Embedded video or audio files with corrupt headers can also block the export. The encoder tries to process those media elements but cannot read their metadata, so it stalls.
A third cause is a very high export resolution. PowerPoint defaults to Ultra HD 3840×2160 on some systems. At this resolution, the encoder requires significantly more memory and CPU time. If your system has less than 8 GB of RAM or a CPU with fewer than 4 cores, the export may appear frozen when it is actually running at extremely low speed.

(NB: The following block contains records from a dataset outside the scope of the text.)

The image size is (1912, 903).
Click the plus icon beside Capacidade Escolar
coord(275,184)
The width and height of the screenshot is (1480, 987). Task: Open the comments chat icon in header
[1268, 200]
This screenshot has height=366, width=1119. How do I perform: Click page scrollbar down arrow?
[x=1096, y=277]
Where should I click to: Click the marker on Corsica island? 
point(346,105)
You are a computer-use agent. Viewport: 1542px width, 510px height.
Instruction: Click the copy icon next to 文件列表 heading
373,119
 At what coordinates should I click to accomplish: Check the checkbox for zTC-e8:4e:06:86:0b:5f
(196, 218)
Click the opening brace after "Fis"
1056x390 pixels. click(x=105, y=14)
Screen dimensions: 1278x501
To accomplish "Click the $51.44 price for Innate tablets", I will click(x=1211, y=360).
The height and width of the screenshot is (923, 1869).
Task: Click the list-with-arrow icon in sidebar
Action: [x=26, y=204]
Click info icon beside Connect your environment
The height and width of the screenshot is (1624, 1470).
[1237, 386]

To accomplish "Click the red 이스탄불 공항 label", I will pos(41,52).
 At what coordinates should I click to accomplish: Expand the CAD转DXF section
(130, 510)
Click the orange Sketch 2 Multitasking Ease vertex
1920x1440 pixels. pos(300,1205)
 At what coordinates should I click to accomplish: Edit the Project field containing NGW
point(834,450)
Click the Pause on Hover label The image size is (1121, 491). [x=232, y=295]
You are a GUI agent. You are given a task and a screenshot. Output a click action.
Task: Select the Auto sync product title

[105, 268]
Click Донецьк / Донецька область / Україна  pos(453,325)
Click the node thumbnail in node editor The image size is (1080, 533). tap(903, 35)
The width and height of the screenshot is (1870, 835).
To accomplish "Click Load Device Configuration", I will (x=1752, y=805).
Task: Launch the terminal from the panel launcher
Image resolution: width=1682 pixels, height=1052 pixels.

Steps to Fix the Stuck MP4 Export
- Close PowerPoint and reopen the presentation
Force-quit PowerPoint if it is unresponsive. Press Ctrl+Alt+Delete, select Task Manager, find PowerPoint, click End task. Then reopen the presentation from File > Open. - Disable hardware graphics acceleration
Go to File > Options > Advanced. Scroll to the Display section. Check the box for Disable hardware graphics acceleration. Click OK and restart PowerPoint. - Reduce export resolution to 1080p
Go to File > Export > Create a Video. In the Full HD (1080p) drop-down, select either 1920×1080 or 1280×720. Do not select Ultra HD (4K). Click Create Video and choose a save location. - Remove or replace corrupt media files
Identify the slide where the export stops. Open that slide in Normal view. Click each video or audio clip and press Delete. Insert a clean version of the media file from your hard drive. Try the export again. - Export to a different format first
Go to File > Export > Change File Type. Select WMV. Export the presentation as a WMV file. Then use a free video converter like HandBrake to convert the WMV to MP4. This bypasses the PowerPoint encoder entirely. - Update your GPU driver
Press Windows key + X and select Device Manager. Expand Display adapters. Right-click your GPU and select Update driver > Search automatically for drivers. Restart your computer. - Run PowerPoint in Safe Mode
Hold the Ctrl key while double-clicking the PowerPoint shortcut. Click Yes when prompted. In Safe Mode, try the export again. If it works, a third-party add-in is causing the freeze. Disable all add-ins from File > Options > Add-ins > Go next to Manage COM Add-ins.
If PowerPoint Still Has Issues After the Main Fix
PowerPoint Hangs at 100% When Exporting Long Presentations to MP4
A presentation with more than 100 slides and complex transitions can cause the encoder to appear stuck at the final step. The export is actually processing but takes 30 minutes or longer. Split the presentation into two files of 50 slides each and export each part separately. Then join the MP4 clips using a free video editor like Clipchamp.
PowerPoint Export Creates a Black Video File
A black MP4 file indicates that the GPU driver is not compatible with the PowerPoint encoder. Disable hardware graphics acceleration as described in step 2. If the problem persists, switch your Windows power plan to High Performance from Control Panel > Hardware and Sound > Power Options. Then restart PowerPoint and export again.
PowerPoint Shows an Error After the Stuck Export
If you see the error PowerPoint cannot create the video file after the process hangs, the destination folder is write-protected or full. Save the MP4 to a different folder like your Desktop or Documents. Ensure the drive has at least 20 GB of free space for a 30-minute 1080p video.
| Item | Option A: Reduce Resolution | Option B: Disable GPU Acceleration |
|---|---|---|
| Effect on export speed | Faster processing on low-RAM systems | Prevents encoder freeze but may slow rendering |
| Effect on video quality | Lower resolution reduces file size | No effect on quality |
| Time to apply | 30 seconds | 1 minute |
| Permanent change | No, you can re-select 4K later | Yes, until you uncheck the box |
You can now export presentations to MP4 without the Creating Video message freezing your work. Start with the hardware graphics acceleration setting because it resolves the majority of stuck exports on Windows 10 and Windows 11. If the presentation contains embedded media, inspect each video file for corruption before exporting. For future exports, keep the resolution at 1920×1080 unless you need 4K output and have at least 16 GB of RAM.